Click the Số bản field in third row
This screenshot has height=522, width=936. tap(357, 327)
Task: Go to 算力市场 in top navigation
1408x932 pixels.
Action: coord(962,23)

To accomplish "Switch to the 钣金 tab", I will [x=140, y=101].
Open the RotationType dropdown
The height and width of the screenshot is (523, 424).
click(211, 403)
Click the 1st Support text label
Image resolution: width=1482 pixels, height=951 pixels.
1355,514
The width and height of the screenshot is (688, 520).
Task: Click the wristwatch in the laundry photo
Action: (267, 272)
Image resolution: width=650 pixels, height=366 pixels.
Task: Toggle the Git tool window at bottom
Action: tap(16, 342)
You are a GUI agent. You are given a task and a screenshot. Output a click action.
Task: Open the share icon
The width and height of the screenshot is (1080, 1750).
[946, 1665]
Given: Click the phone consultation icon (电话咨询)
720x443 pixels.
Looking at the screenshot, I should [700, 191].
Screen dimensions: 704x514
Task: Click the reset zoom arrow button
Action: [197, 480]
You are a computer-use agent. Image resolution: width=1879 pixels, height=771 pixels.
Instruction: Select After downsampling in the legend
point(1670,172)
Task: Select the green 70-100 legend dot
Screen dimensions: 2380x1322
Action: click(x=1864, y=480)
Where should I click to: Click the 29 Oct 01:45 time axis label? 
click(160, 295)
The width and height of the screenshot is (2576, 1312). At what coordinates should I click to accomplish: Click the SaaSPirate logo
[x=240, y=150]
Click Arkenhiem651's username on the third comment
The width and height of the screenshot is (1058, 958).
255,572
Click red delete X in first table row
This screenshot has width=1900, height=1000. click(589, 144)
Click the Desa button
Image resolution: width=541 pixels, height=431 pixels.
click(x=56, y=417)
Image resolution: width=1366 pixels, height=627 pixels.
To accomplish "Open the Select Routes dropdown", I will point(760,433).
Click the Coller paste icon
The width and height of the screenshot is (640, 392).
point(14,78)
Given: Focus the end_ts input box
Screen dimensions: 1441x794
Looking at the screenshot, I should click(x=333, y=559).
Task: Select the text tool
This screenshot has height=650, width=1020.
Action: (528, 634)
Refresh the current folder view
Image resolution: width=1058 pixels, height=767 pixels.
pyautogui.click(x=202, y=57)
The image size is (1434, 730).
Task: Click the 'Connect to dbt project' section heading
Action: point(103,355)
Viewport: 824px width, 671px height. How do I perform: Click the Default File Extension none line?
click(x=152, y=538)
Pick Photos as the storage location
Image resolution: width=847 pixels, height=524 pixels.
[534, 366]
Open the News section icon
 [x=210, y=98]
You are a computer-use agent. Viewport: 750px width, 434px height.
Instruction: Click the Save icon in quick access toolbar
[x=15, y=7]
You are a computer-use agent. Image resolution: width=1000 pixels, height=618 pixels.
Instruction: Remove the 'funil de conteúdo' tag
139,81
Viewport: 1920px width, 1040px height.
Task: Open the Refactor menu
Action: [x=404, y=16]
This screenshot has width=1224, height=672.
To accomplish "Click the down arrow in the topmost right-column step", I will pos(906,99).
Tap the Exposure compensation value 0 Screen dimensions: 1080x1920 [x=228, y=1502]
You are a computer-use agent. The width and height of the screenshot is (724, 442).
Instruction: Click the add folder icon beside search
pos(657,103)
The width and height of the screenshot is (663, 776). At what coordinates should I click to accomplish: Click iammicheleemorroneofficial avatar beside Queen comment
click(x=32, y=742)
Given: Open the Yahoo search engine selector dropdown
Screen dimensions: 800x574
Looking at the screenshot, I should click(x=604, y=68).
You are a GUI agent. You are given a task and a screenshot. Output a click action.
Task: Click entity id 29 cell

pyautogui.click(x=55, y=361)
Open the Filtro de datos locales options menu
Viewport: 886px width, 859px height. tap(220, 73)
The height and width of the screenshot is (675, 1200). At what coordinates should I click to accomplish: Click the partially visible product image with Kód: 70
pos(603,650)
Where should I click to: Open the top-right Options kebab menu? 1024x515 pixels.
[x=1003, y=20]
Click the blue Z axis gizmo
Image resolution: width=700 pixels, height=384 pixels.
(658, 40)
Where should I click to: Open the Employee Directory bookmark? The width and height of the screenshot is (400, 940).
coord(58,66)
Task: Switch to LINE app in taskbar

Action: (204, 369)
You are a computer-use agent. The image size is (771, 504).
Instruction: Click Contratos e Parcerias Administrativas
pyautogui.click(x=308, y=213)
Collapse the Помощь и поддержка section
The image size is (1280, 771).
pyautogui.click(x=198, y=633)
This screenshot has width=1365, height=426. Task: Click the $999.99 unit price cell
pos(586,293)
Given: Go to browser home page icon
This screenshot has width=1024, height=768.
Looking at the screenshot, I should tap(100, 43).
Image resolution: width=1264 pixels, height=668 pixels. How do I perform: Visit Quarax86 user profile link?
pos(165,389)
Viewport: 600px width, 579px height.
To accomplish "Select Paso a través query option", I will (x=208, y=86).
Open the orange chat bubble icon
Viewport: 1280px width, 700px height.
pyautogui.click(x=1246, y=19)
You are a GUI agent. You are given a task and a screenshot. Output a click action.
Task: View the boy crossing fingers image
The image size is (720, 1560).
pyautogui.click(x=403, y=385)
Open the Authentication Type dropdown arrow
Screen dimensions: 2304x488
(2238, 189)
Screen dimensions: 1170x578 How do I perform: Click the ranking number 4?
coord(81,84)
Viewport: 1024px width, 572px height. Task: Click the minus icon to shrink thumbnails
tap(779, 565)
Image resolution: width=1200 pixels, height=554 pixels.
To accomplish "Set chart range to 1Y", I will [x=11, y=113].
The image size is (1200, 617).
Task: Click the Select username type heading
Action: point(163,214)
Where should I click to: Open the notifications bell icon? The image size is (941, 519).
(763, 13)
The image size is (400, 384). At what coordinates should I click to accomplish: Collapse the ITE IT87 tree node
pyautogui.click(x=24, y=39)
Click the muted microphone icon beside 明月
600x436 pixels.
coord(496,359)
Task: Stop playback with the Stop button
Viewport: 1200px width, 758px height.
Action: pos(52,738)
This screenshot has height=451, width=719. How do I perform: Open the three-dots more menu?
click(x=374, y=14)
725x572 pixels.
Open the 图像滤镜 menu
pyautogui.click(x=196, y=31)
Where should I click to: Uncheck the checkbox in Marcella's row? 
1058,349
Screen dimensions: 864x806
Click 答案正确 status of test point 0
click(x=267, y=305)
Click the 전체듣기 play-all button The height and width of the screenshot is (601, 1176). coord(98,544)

◆ Your instructions ◆
Look through the records above and report how many lines hold the word "computer", giving only the number.

◆ Problem solution ◆
5